— DATA RECORDS —
============
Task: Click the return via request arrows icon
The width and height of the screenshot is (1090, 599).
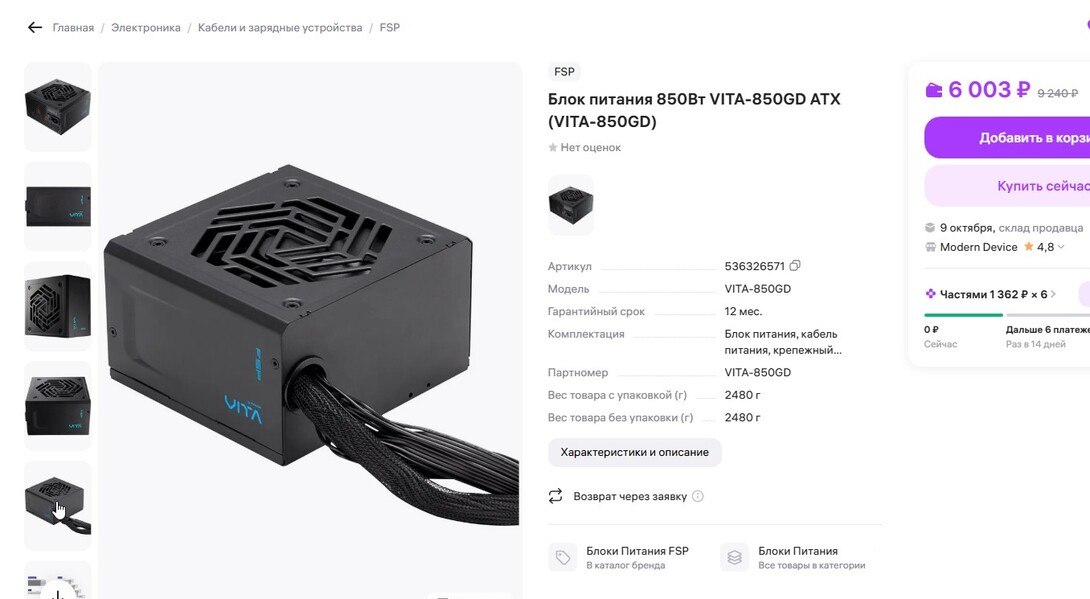Action: 555,496
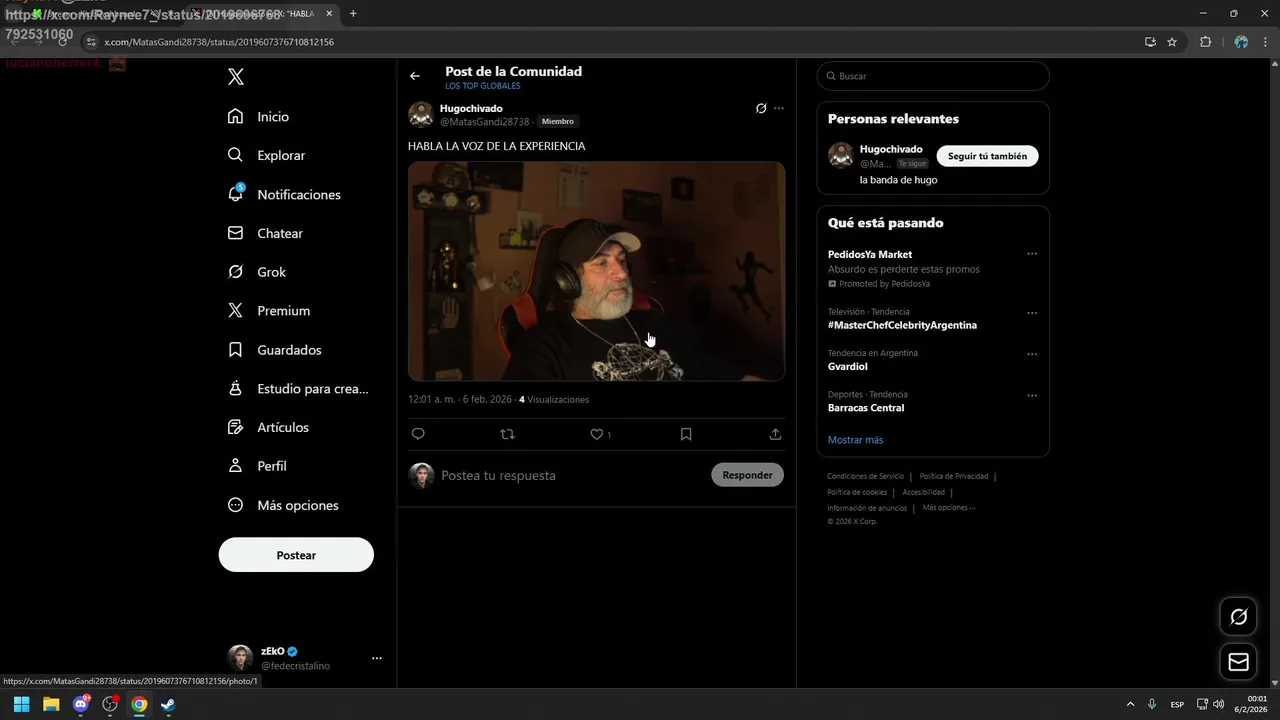The width and height of the screenshot is (1280, 720).
Task: Toggle the bookmark on this post
Action: click(x=686, y=434)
============
— EXERCISE GOAL —
Repeat the material above exactly; pictures do not belong in the copy.

— SOLUTION TO THIS EXERCISE —
Task: Click the return via request arrows icon
The width and height of the screenshot is (1090, 599).
Action: 555,496
The width and height of the screenshot is (1280, 720).
Task: Toggle the bookmark on this post
Action: click(x=686, y=434)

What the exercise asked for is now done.